Lebih lanjut, Tgk Iskandar mengatakan kehadiran STIS Al-Aziziyah bersama Dayah Raudhatul Muna memiliki posisi strategis dalam memperkuat pendidikan Islam di Sabang.
Perguruan tinggi, kata dia, berperan memperkuat kemampuan akademik dan intelektual, sedangkan dayah menjadi ruang untuk memperdalam ilmu agama, membentuk adab, dan memperkuat karakter generasi muda.
Ia berharap kedua lembaga tersebut dapat berkembang secara beriringan dan memberikan manfaat luas bagi masyarakat Sabang, Aceh, maupun Indonesia.
Sementara itu, Tgk Muslem Hamdani mengatakan amanah sebagai pimpinan perdana Dayah Raudhatul Muna Al-Aziziyah merupakan tanggung jawab besar dalam melanjutkan pengembangan pendidikan Islam di Kota Sabang.
Ia berharap dayah tersebut menjadi ruang bagi generasi muda untuk memperdalam ilmu agama, membangun akhlak, serta menjaga tradisi keilmuan yang diwariskan para ulama Aceh.
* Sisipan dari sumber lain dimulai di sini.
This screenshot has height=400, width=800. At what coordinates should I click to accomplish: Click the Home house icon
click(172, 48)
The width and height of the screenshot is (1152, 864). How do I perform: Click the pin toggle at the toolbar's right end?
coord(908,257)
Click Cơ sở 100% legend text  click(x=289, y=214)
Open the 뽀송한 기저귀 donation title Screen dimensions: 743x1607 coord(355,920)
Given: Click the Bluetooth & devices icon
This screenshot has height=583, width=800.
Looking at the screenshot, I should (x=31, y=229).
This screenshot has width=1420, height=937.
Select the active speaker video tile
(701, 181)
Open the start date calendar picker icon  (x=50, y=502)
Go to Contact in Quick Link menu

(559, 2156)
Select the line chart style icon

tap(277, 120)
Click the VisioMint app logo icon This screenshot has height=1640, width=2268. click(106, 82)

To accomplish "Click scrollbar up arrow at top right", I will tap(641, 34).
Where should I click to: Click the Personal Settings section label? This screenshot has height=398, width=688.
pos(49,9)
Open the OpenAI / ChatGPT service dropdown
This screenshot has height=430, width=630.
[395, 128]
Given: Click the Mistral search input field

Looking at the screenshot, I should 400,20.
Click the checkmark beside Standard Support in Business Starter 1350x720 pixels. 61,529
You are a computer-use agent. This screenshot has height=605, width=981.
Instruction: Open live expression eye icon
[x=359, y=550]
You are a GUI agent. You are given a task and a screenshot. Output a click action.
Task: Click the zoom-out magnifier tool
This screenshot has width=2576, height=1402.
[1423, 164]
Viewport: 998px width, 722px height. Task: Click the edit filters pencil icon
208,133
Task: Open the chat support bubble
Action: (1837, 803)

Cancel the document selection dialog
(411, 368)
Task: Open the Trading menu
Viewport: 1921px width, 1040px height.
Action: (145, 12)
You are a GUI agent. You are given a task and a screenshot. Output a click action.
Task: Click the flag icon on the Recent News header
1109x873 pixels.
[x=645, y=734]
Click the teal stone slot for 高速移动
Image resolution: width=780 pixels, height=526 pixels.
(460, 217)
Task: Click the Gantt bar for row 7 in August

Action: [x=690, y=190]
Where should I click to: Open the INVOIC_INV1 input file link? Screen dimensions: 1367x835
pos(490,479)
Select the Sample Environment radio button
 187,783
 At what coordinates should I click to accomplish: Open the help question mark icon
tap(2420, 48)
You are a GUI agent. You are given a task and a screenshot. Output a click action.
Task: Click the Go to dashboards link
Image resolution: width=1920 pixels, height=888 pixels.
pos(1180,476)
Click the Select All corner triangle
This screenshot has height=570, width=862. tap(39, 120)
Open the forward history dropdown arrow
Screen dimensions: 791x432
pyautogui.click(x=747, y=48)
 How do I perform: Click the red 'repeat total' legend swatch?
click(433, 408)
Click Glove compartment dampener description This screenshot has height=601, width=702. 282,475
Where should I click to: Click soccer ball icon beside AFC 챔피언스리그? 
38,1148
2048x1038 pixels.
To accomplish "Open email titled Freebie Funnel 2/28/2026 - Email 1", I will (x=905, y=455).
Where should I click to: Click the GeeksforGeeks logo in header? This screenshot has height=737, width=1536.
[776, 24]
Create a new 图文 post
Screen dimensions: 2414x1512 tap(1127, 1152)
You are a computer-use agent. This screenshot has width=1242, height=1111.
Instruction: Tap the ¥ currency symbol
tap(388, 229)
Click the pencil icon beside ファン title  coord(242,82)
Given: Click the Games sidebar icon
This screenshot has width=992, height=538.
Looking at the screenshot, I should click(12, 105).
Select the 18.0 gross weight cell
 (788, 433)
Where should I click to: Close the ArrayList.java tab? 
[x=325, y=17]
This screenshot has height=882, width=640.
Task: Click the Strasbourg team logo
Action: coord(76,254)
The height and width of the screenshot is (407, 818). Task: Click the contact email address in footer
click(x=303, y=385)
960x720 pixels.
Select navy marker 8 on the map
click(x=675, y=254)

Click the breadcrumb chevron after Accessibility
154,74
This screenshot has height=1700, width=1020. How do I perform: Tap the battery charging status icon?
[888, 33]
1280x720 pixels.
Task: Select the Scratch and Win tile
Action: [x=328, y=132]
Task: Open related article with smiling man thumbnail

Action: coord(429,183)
“Kami berharap Dayah Raudhatul Muna Al-Aziziyah dapat menjadi tempat pembinaan ilmu, akhlak, dan pengabdian kepada masyarakat, sekaligus menjaga tradisi keilmuan Ahlussunnah wal Jamaah,” katanya.
Dengan diresmikannya Dayah Raudhatul Muna Al-Aziziyah dan dikukuhkannya Tgk Muslem Hamdani sebagai pimpinan perdana, lembaga tersebut diharapkan tumbuh menjadi pusat pendidikan, pembinaan akhlak, pengkajian keislaman, dan kaderisasi generasi penerus ulama di Kota Sabang.
Peresmian tersebut turut dihadiri Prof Tgk Muntasir A Kadir, Abi Zahrul Mubarraq, Aba Sayed Mahyeddin, Abiya H Muhammad, Tgk Abrar Azizi, Abina Muhaimin, serta keluarga besar MUDI Mesjid Raya.
Turut hadir Ketua Yayasan Pendidikan Islam Al-Aziziyah, Geusyik Balohan, sejumlah tokoh agama dan tokoh masyarakat, Wakil Ketua DPRK Sabang, Ketua Mahkamah Syar'iyah Kota Sabang, Ketua MPU, Kepala Dinas Syariat Islam dan Pendidikan Dayah, serta sejumlah pejabat lainnya.